DATA FOR THE TASK:
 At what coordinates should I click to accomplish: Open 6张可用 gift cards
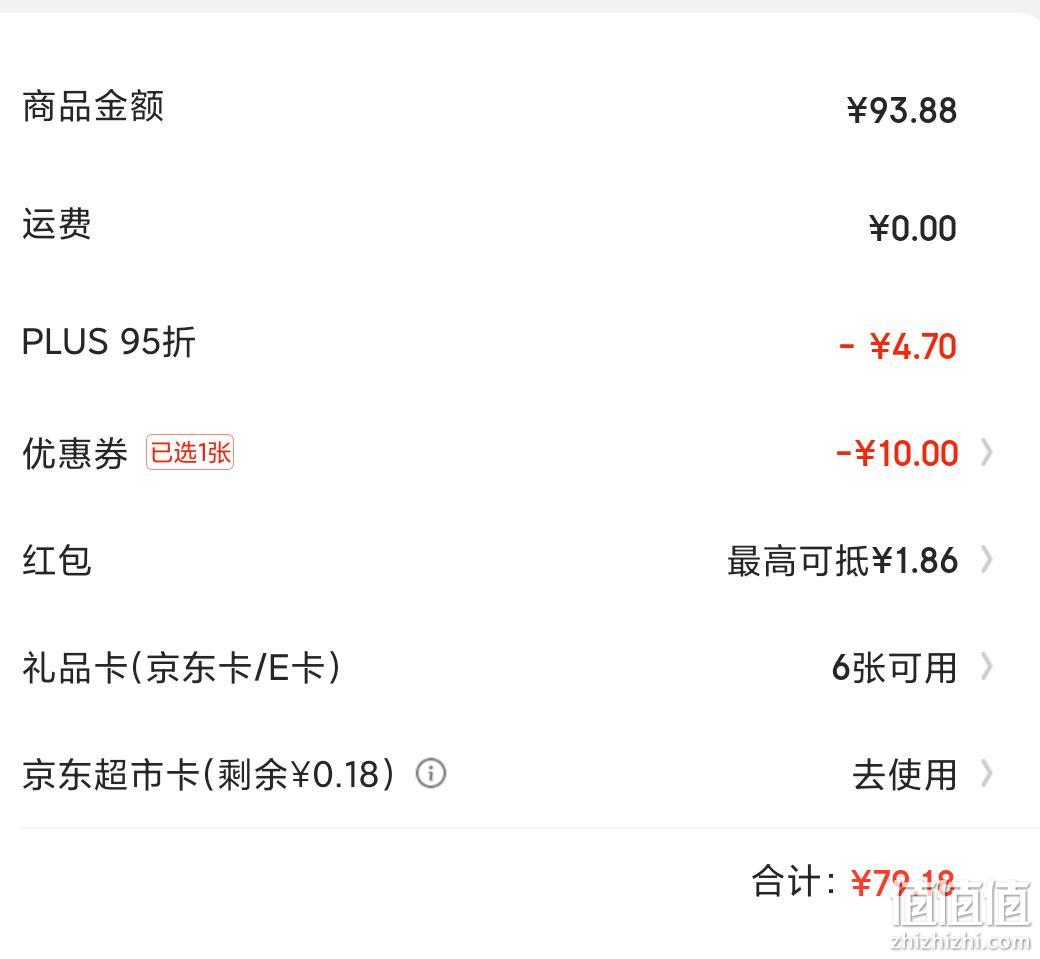(x=893, y=667)
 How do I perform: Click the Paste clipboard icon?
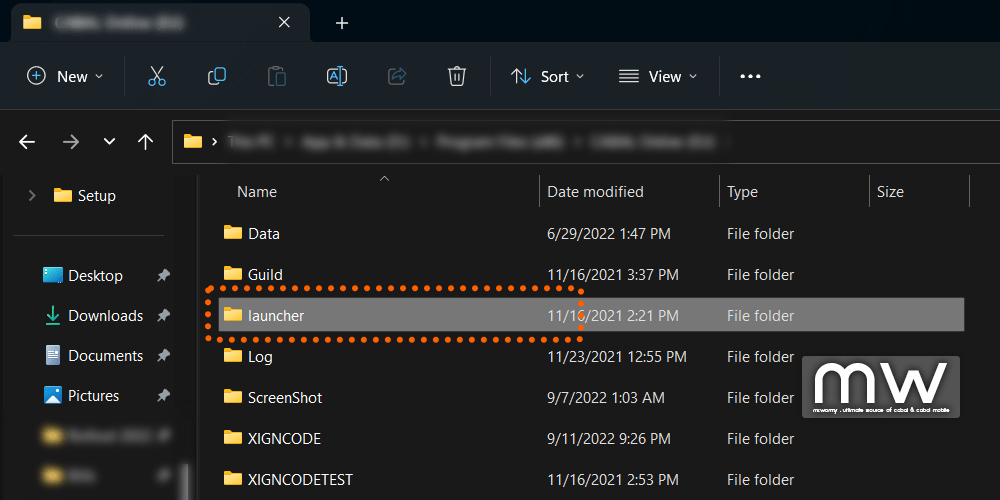(277, 76)
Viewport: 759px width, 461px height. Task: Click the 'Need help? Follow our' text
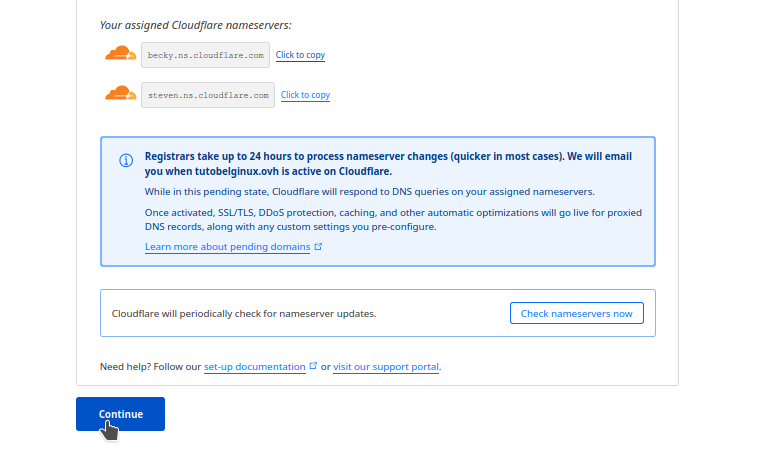pyautogui.click(x=150, y=367)
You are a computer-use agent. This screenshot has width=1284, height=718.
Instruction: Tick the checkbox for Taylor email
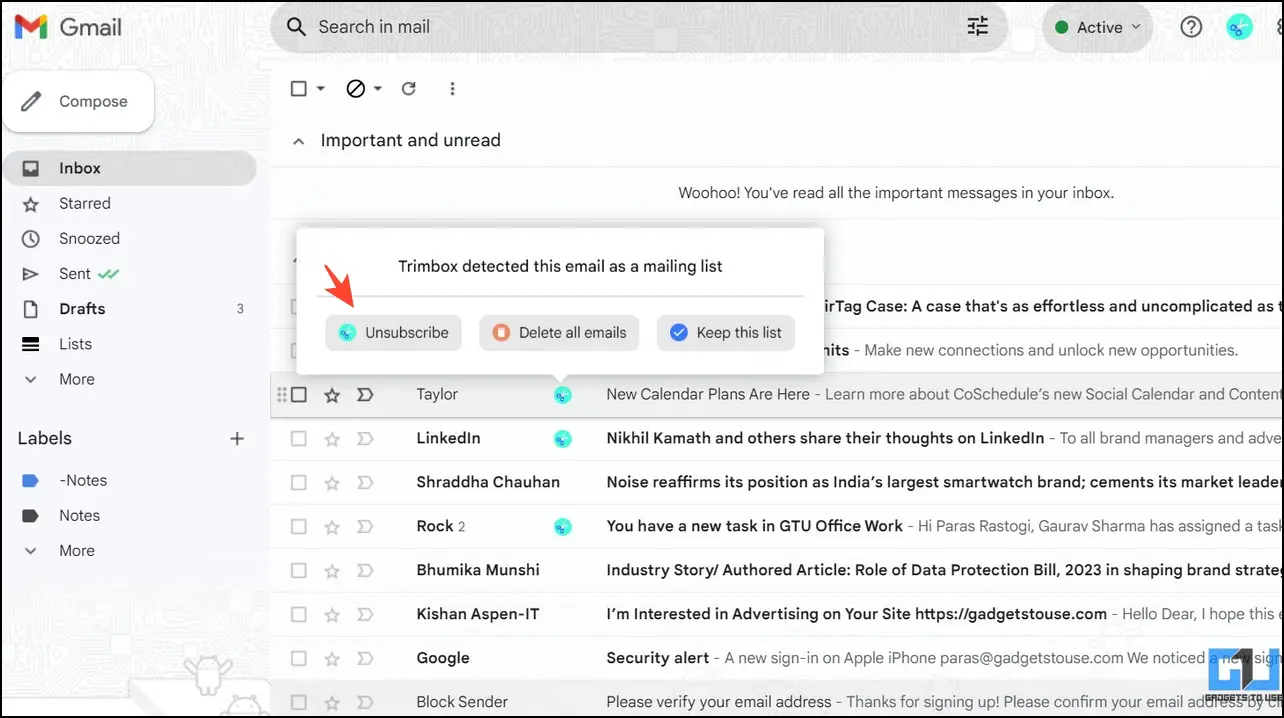[x=299, y=395]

ACTIVITY:
What is needed is an exact reprint of every entry, pictures excluded.

WRITTEN SOLUTION:
 At what coordinates should I click to accomplish: Open 6张可用 gift cards
(x=893, y=667)
 How do I perform: Click the Paste clipboard icon?
(277, 76)
Viewport: 759px width, 461px height. Task: Click the 'Need help? Follow our' text
pyautogui.click(x=150, y=367)
You are a computer-use agent. This screenshot has width=1284, height=718.
Instruction: Tick the checkbox for Taylor email
[x=299, y=395]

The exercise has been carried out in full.